## WORK INSTRUCTION
Your answer must be an exact copy of the entries below, with no pictures in it.

## Items listed in a dataset

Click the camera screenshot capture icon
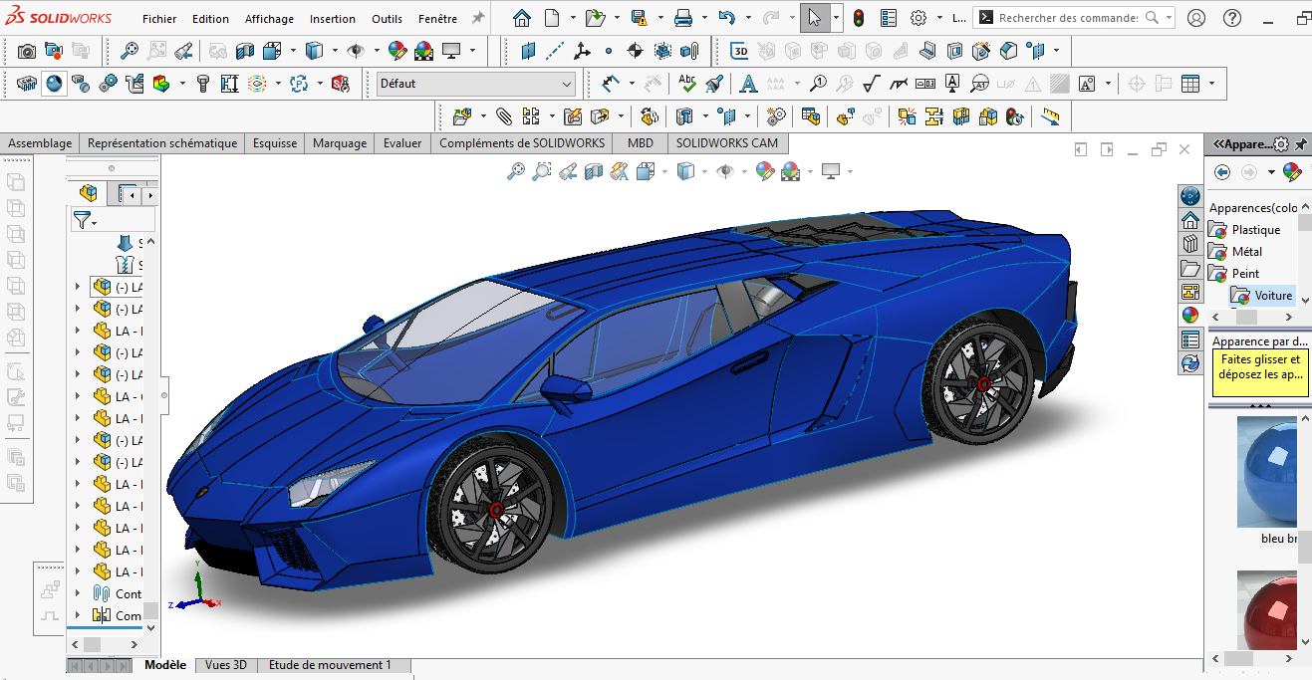(x=27, y=51)
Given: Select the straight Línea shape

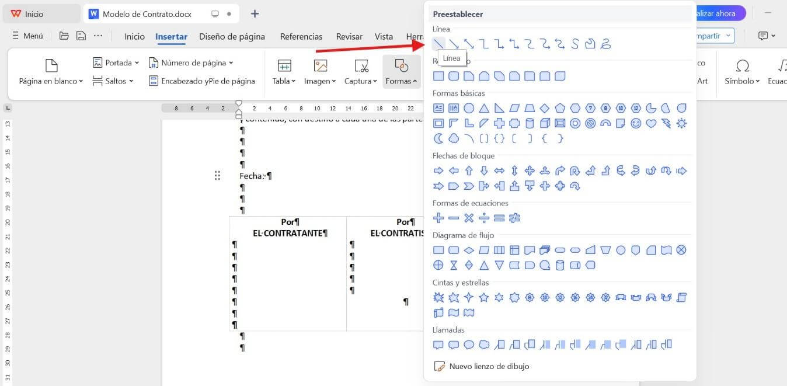Looking at the screenshot, I should 438,43.
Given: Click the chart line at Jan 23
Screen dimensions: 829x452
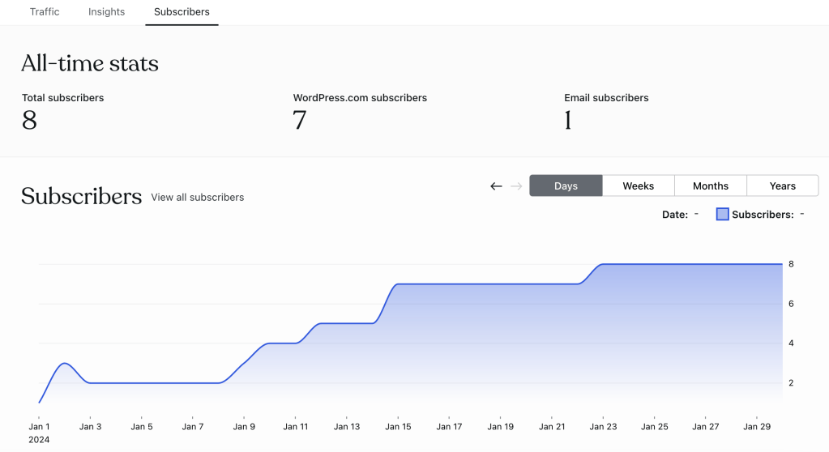Looking at the screenshot, I should [602, 264].
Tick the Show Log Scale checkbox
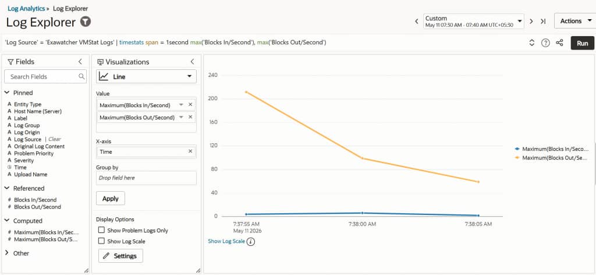The height and width of the screenshot is (275, 596). tap(101, 241)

## SOLVED PROBLEM
Click the camera screenshot capture icon
(x=27, y=51)
Given: Select the straight Línea shape

Looking at the screenshot, I should 438,43.
Given: Click the chart line at Jan 23
Screen dimensions: 829x452
Looking at the screenshot, I should [602, 264].
Tick the Show Log Scale checkbox
The height and width of the screenshot is (275, 596). tap(101, 241)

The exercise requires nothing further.